In Wyoming in 2020, Trump took 69.9% of the votes cast, while Biden won 26.6%. That meant Wyoming voters supported Trump by a larger margin than any other state, followed by West Virginia, where Trump claimed 68.6% of the votes.
Dark horse picks
Even though Trump has been indicted twice and faces a third indictment for alleged efforts to overturn the 2020 election, he continues to dominate the polls both nationally and in the early-vote states like Iowa, New Hampshire and South Carolina, according to RealClearPolitics’ compilation of the latest polls.
A Quinnipiac University poll this month also shows that 47% of voters would consider a third-party candidate in 2024. In Wyoming though, most of those questioned at CFD preferred Trump over Biden or a third-party candidate.
“I do not want Wyoming to go to Biden,” said Harley Jackson, who was visiting Cheyenne from Marysville, Ohio. “But I love Ron DeSantis.”
DeSantis is a serious candidate, Jackson continued, despite Trump’s mocking him with nicknames such as “Meatball Ron” and “DeSanctimonious.”

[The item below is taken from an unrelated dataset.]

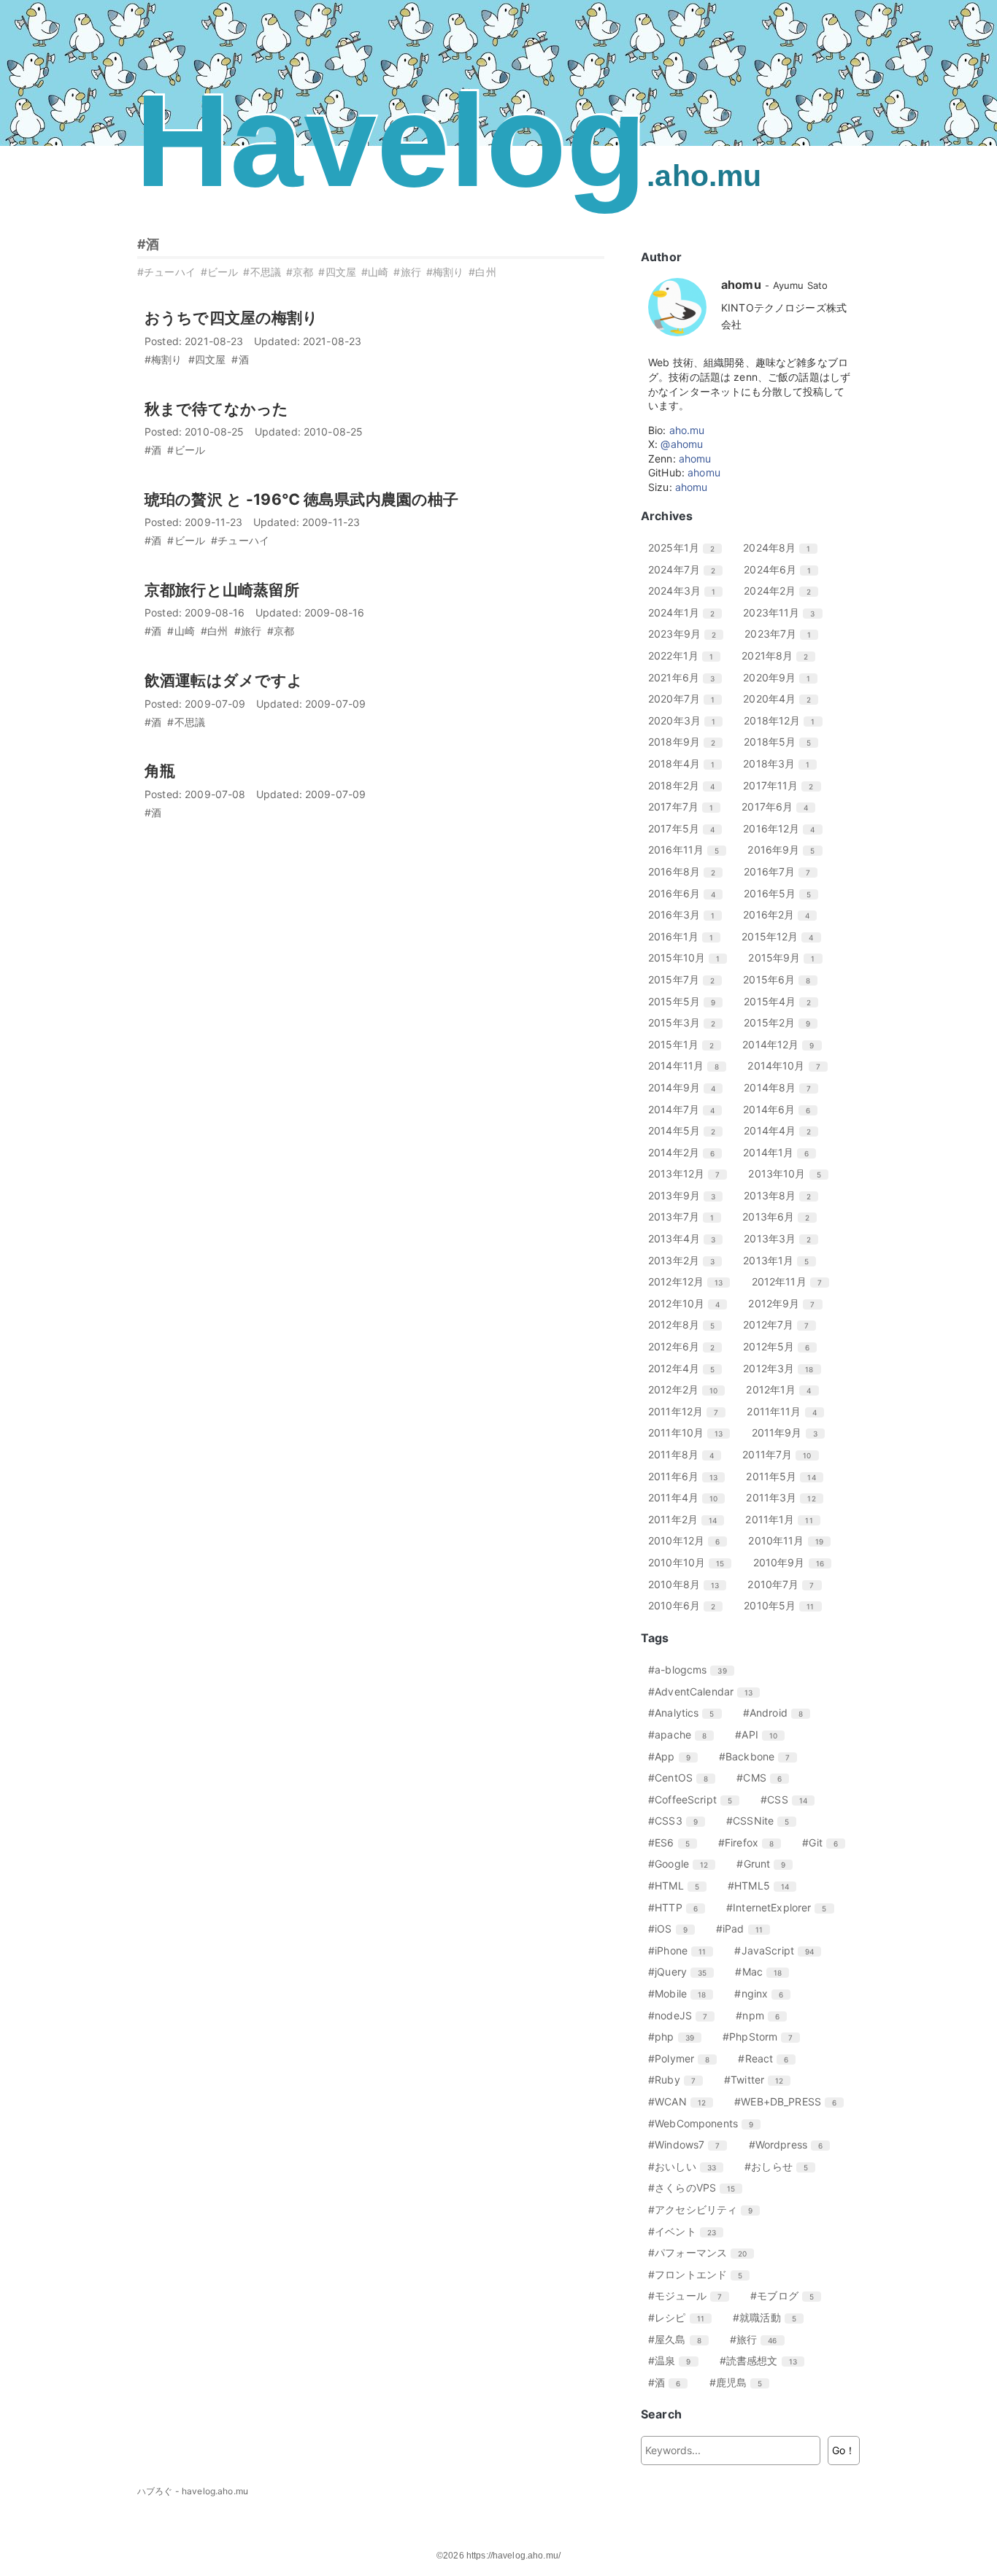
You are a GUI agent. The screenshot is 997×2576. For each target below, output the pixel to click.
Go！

Polling this month showed that many Americans think Biden, 80, and Trump, 77, should not run as they are too old to serve. By comparison DeSantis is 44, and Ramaswamy is 37.
Jackson agreed that age was also a factor for him in choosing a candidate to support.
“My dad died at 80, and he was not the same as he was at 50,” Jackson said.
Five people interviewed said they would not vote in next year’s general election if it’s a Trump/Biden rematch, because they are “apolitical” or do not support either man.